INPUT start
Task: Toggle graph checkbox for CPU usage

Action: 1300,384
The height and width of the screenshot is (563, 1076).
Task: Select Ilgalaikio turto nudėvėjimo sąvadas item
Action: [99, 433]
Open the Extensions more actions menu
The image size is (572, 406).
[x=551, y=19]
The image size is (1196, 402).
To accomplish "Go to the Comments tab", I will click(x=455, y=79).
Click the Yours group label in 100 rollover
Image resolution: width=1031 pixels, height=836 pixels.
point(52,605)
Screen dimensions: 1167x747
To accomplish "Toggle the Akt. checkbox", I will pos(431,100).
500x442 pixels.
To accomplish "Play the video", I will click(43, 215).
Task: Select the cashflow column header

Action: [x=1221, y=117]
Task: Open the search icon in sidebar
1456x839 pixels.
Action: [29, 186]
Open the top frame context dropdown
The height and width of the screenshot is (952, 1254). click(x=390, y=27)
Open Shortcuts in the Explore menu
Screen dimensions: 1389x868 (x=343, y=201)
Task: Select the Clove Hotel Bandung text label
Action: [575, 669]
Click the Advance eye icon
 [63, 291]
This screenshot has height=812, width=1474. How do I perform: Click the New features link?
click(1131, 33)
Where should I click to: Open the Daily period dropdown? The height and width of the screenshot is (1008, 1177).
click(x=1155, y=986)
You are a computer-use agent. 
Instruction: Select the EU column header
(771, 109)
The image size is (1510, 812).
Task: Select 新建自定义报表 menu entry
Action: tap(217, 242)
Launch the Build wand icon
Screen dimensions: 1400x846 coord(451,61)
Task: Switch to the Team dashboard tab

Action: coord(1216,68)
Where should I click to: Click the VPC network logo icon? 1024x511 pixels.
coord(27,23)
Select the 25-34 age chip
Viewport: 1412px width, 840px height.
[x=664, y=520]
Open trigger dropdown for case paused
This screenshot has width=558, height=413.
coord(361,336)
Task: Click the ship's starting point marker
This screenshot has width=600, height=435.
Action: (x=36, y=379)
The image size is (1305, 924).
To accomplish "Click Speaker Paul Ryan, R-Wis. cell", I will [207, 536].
INPUT end
__GOAL__. Copy every one of the rows above without changing a single character.

__WRITTEN RESPONSE__.
Task: Toggle graph checkbox for CPU usage

Action: 1300,384
The height and width of the screenshot is (563, 1076).
Task: Select Ilgalaikio turto nudėvėjimo sąvadas item
Action: [99, 433]
Open the Extensions more actions menu
The image size is (572, 406).
[x=551, y=19]
The image size is (1196, 402).
To accomplish "Go to the Comments tab", I will click(x=455, y=79).
Click the Yours group label in 100 rollover
Image resolution: width=1031 pixels, height=836 pixels.
point(52,605)
Screen dimensions: 1167x747
To accomplish "Toggle the Akt. checkbox", I will pos(431,100).
500x442 pixels.
To accomplish "Play the video", I will click(43, 215).
Task: Select the cashflow column header

Action: [x=1221, y=117]
Task: Open the search icon in sidebar
1456x839 pixels.
Action: [29, 186]
Open the top frame context dropdown
The height and width of the screenshot is (952, 1254). click(x=390, y=27)
Open Shortcuts in the Explore menu
Screen dimensions: 1389x868 (x=343, y=201)
Task: Select the Clove Hotel Bandung text label
Action: [575, 669]
Click the Advance eye icon
 [63, 291]
This screenshot has height=812, width=1474. How do I perform: Click the New features link?
click(1131, 33)
Where should I click to: Open the Daily period dropdown? The height and width of the screenshot is (1008, 1177).
click(x=1155, y=986)
You are a computer-use agent. 
Instruction: Select the EU column header
(771, 109)
The image size is (1510, 812).
Task: Select 新建自定义报表 menu entry
Action: tap(217, 242)
Launch the Build wand icon
Screen dimensions: 1400x846 coord(451,61)
Task: Switch to the Team dashboard tab

Action: coord(1216,68)
Where should I click to: Click the VPC network logo icon? 1024x511 pixels.
coord(27,23)
Select the 25-34 age chip
Viewport: 1412px width, 840px height.
[x=664, y=520]
Open trigger dropdown for case paused
This screenshot has width=558, height=413.
coord(361,336)
Task: Click the ship's starting point marker
This screenshot has width=600, height=435.
Action: (x=36, y=379)
The image size is (1305, 924).
To accomplish "Click Speaker Paul Ryan, R-Wis. cell", I will [207, 536].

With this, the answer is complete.